## RECORDS FOR THIS EXERCISE
<<<<
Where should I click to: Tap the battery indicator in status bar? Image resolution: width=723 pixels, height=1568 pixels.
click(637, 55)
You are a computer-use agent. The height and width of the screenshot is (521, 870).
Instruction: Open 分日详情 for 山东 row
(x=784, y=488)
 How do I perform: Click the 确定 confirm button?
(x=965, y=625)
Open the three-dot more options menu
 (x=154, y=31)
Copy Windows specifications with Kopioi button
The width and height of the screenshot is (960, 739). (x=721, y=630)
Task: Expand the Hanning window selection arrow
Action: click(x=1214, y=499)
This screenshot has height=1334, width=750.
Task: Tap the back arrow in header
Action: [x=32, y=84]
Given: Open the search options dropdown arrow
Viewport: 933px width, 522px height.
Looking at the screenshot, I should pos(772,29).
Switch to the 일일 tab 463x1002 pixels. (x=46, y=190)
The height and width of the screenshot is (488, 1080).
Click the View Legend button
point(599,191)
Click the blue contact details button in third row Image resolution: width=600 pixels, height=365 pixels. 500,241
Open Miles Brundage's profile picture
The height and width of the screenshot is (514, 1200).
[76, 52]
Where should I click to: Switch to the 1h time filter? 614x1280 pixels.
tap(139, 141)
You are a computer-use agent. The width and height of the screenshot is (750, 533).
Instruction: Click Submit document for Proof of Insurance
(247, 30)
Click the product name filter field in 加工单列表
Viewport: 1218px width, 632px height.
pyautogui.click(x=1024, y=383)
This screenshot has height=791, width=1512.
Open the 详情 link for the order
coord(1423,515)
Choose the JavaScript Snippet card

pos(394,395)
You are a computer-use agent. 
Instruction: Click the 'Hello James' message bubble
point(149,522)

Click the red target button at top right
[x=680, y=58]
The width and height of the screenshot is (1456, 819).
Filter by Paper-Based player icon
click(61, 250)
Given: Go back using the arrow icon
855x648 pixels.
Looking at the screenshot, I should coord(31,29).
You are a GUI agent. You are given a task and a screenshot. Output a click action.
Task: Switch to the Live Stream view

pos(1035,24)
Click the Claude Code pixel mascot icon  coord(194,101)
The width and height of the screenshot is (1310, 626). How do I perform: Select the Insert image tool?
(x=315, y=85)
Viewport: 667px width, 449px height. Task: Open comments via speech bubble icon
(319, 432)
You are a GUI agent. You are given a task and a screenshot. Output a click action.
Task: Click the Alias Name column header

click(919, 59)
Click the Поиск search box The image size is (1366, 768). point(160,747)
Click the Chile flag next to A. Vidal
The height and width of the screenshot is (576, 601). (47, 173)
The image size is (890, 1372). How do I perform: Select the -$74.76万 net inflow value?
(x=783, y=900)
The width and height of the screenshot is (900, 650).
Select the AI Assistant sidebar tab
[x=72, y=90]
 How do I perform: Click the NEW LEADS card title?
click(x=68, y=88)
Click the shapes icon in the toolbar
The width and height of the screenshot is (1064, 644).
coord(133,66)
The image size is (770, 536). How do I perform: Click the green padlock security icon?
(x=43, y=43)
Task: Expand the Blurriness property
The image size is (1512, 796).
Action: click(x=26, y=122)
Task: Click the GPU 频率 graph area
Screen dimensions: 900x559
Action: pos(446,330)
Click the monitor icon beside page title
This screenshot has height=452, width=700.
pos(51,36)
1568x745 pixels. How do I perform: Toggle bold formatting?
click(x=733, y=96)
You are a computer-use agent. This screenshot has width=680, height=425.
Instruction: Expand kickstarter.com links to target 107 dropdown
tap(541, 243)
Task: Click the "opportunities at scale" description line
>>>>
## PROBLEM REQUIREMENTS
Find the lines in the records that contain the word "search", then copy every one of them.

## EXERCISE RESPONSE
Given: Open the search options dropdown arrow
Click the Поиск search box The image size is (1366, 768). point(160,747)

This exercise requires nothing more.